Tokyo 2020 has forbidden all spectators from the Olympics, following the extension of ‘state of emergency’ pandemic measures in Japan.
Tamayo Marukawa, the Olympics minister, announced on Thursday after the Games’ five organising bodies – the local organising committee, the Japanese government, the Tokyo metropolitan government, the International Olympic Committee, and the International Paralympic Committee – met to discuss the impact of the extended restrictions.
International Olympic Committee president Thomas Bach, who landed in Japan on Thursday, attended the five-party meeting virtually. Also present were the head of the organizing board Seiko Hashimoto, Tokyo governor Yuiko Koike and Andrew Parsons, president of the IPC.
The decision to block spectators was made by the three Japanese parties but left open the possibility for some spectators at events outside areas with state of emergency measures.

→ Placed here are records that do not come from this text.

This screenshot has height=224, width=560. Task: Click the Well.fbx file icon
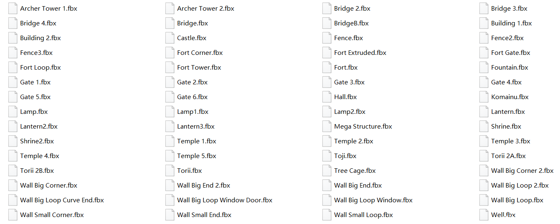click(484, 215)
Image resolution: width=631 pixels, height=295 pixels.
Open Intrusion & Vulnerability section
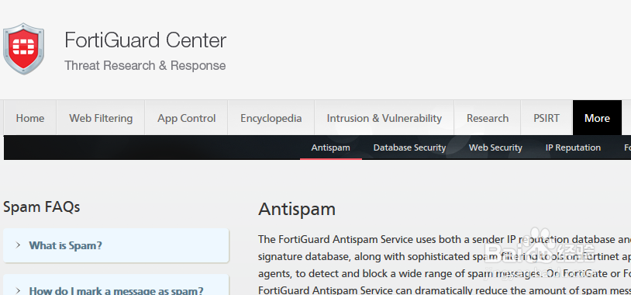coord(384,118)
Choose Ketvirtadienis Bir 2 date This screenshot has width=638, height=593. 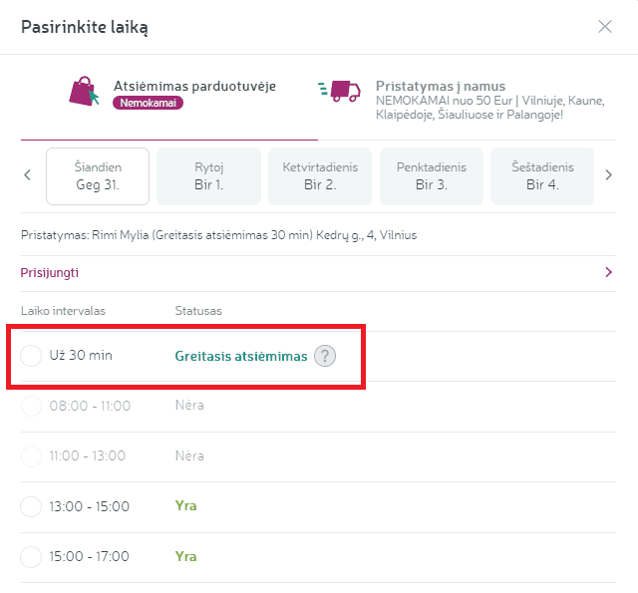tap(320, 175)
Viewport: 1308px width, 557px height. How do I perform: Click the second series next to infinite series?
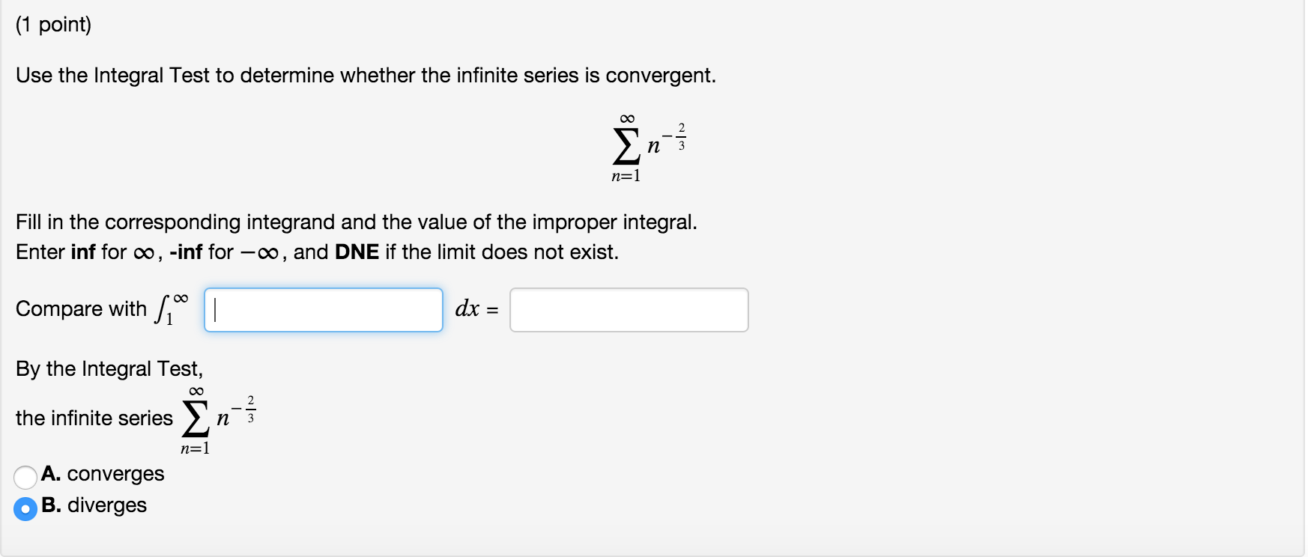[196, 419]
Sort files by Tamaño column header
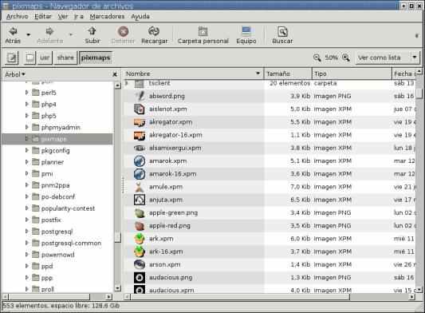The image size is (425, 313). [x=288, y=73]
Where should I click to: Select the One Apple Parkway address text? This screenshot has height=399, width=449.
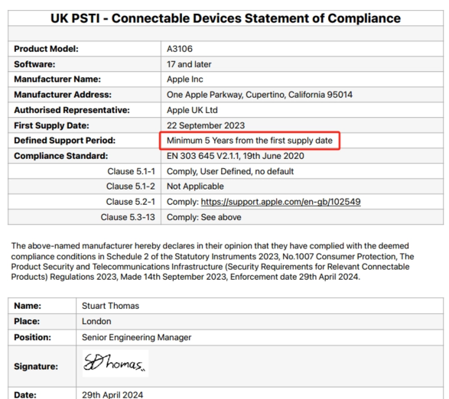pyautogui.click(x=260, y=95)
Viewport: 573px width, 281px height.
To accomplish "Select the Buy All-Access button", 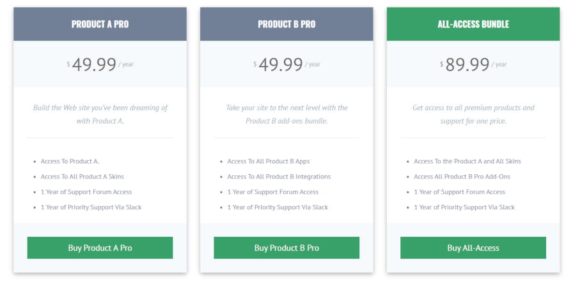I will (x=473, y=248).
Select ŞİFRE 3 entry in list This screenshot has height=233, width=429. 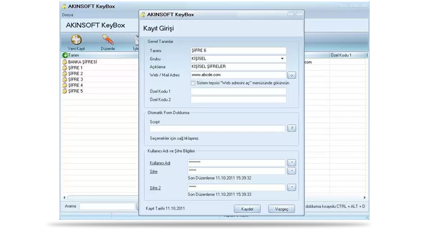pos(75,79)
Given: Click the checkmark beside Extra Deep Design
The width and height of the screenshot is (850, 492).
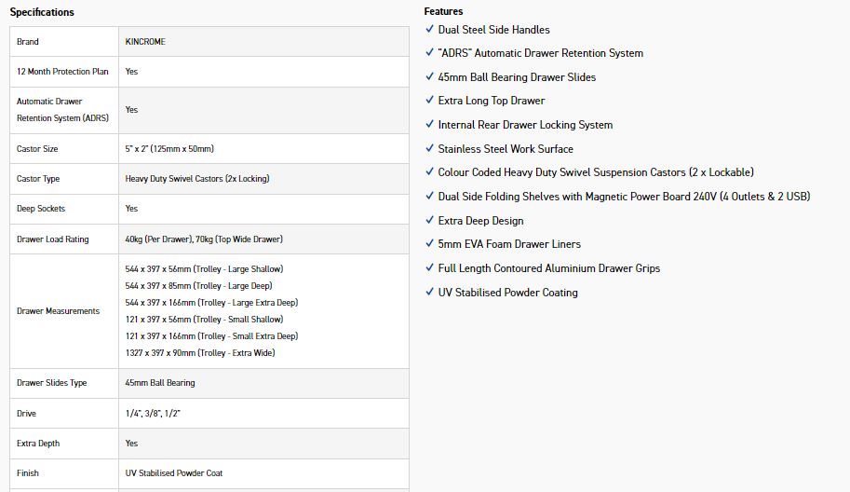Looking at the screenshot, I should [x=429, y=221].
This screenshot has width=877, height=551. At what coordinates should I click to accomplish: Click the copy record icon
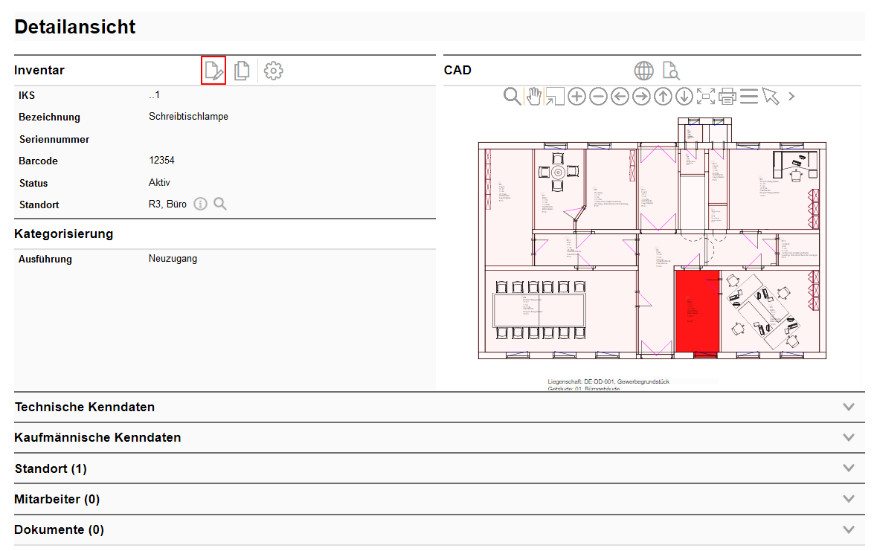(242, 71)
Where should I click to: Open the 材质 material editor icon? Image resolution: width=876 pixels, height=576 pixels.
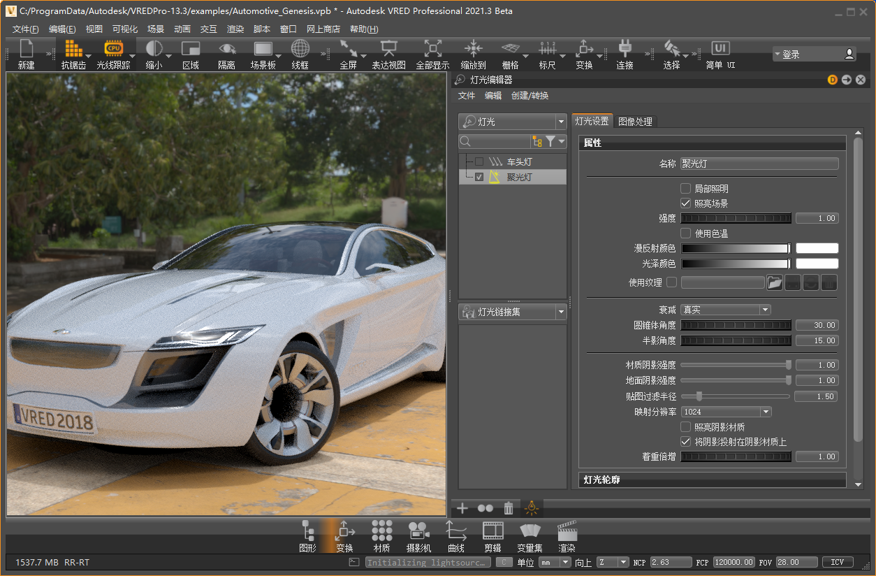click(x=381, y=531)
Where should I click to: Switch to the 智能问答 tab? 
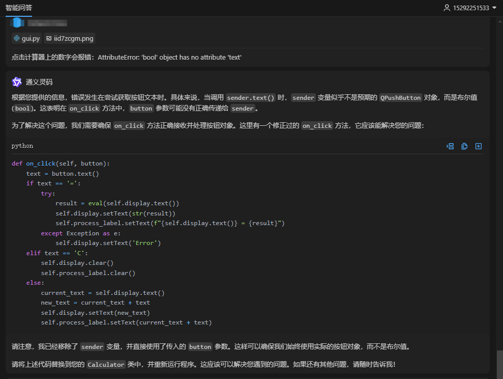click(x=19, y=8)
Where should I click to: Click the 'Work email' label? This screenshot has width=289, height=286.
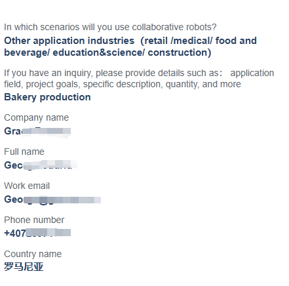click(27, 186)
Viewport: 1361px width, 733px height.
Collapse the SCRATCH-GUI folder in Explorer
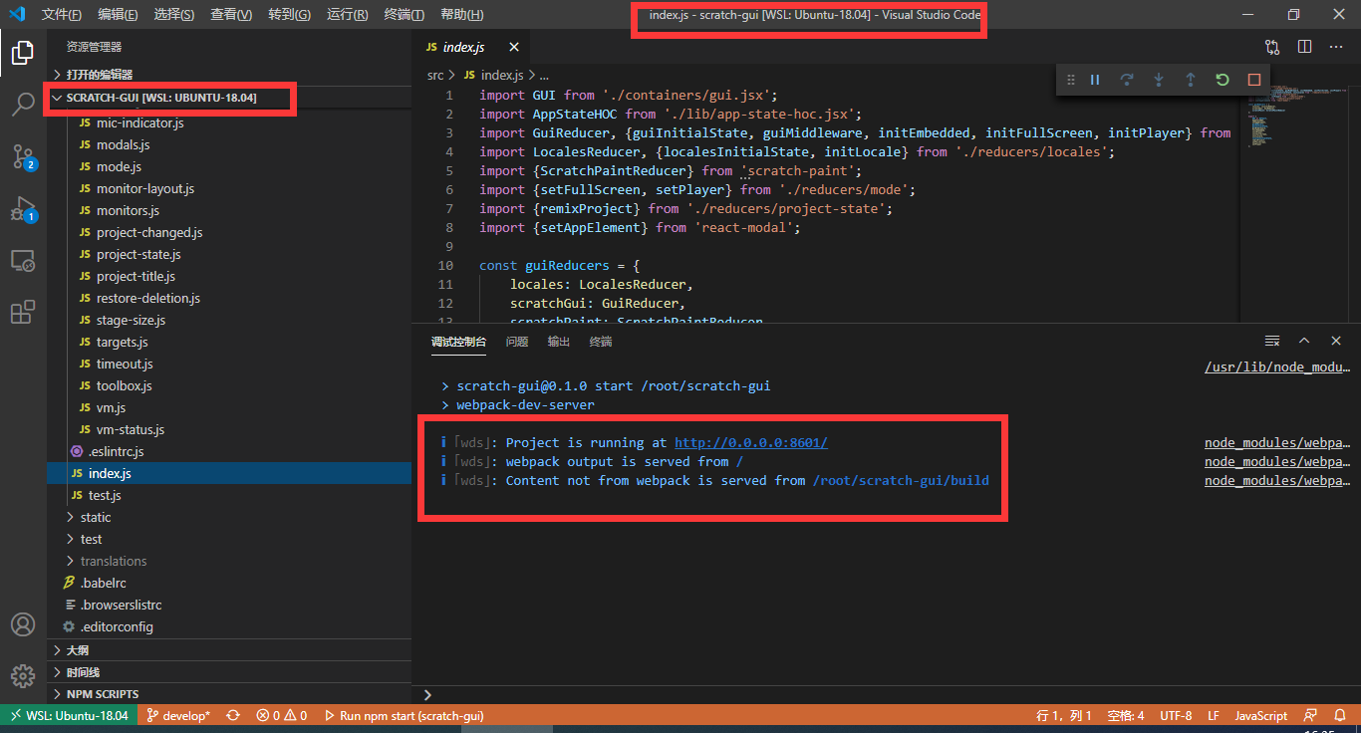click(x=57, y=99)
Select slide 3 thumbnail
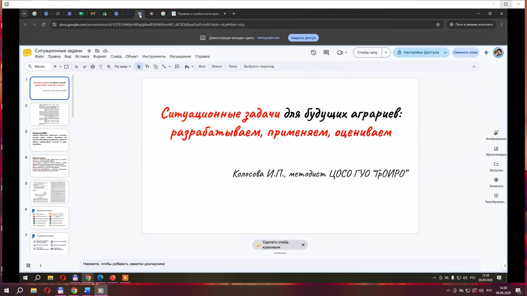The height and width of the screenshot is (296, 527). [x=49, y=140]
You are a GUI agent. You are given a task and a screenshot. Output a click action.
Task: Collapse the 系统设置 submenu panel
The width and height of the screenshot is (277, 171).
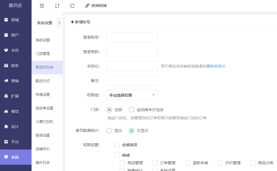pos(59,23)
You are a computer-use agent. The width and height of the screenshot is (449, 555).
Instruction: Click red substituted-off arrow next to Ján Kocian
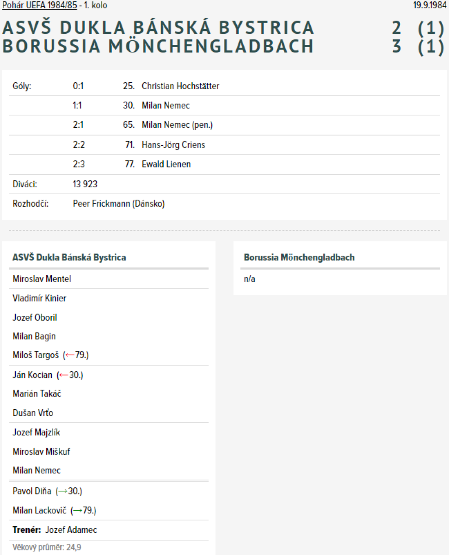[x=63, y=375]
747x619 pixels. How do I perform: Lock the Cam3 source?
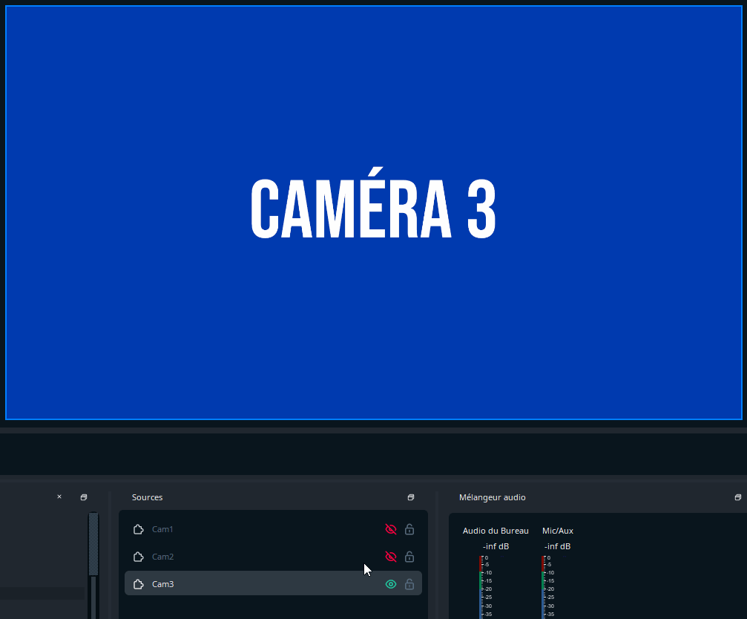409,584
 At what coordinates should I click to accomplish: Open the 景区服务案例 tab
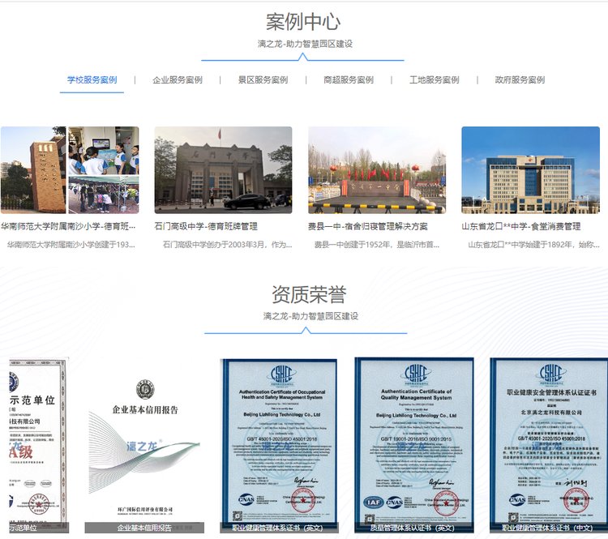coord(263,80)
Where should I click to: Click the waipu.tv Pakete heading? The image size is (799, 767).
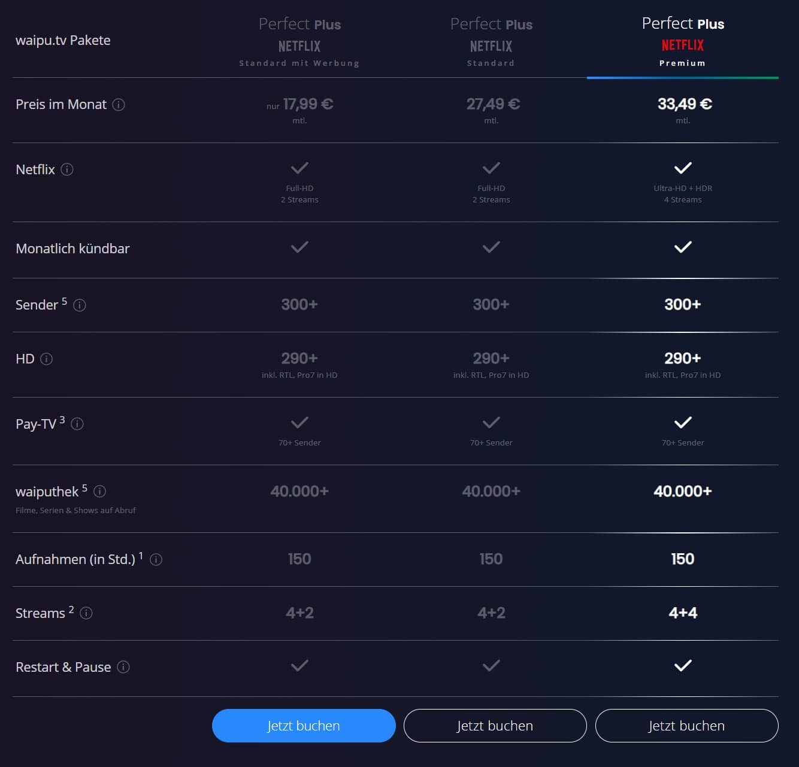(x=63, y=40)
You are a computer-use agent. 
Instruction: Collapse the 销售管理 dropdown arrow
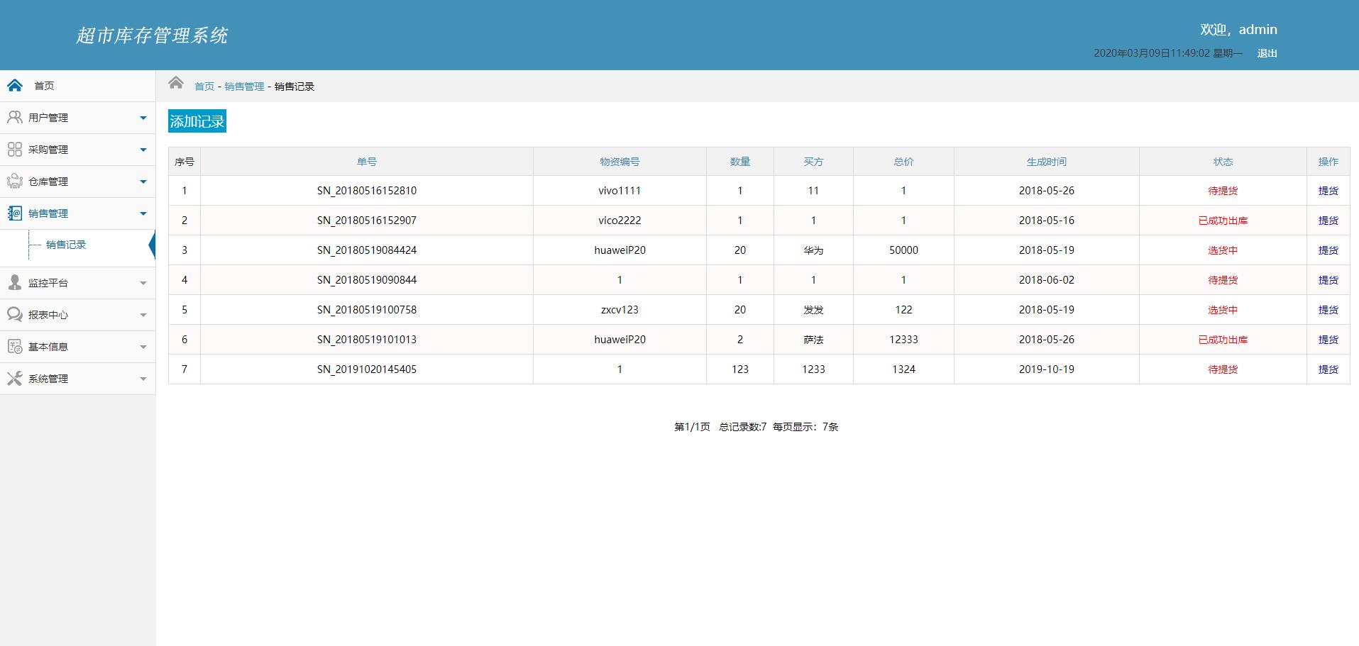click(x=143, y=213)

Hashimoto said an arrangement was yet to be made about the possible attendance of dignitaries and some other VIPs, including sponsors, at the opening ceremony on July 23. Toshiro Muto, the CEO of the OC, said sponsors, sports federation officials, and some others would be considered Games ‘organizers’ and so would be able to attend venues.
The decision to completely bar spectators means a total loss of ticket revenue for Tokyo 2020. With the 10,000-spectator limit, ticket revenue was already expected to be less than half the $800 million initial projection. Sponsors have also started looking out for other options as the hospitality for the event will see no action this year.
Earlier this week, fans were urged to stay away from the marathon and race walk events in Sapporo as part of the Covid-19 safety measures.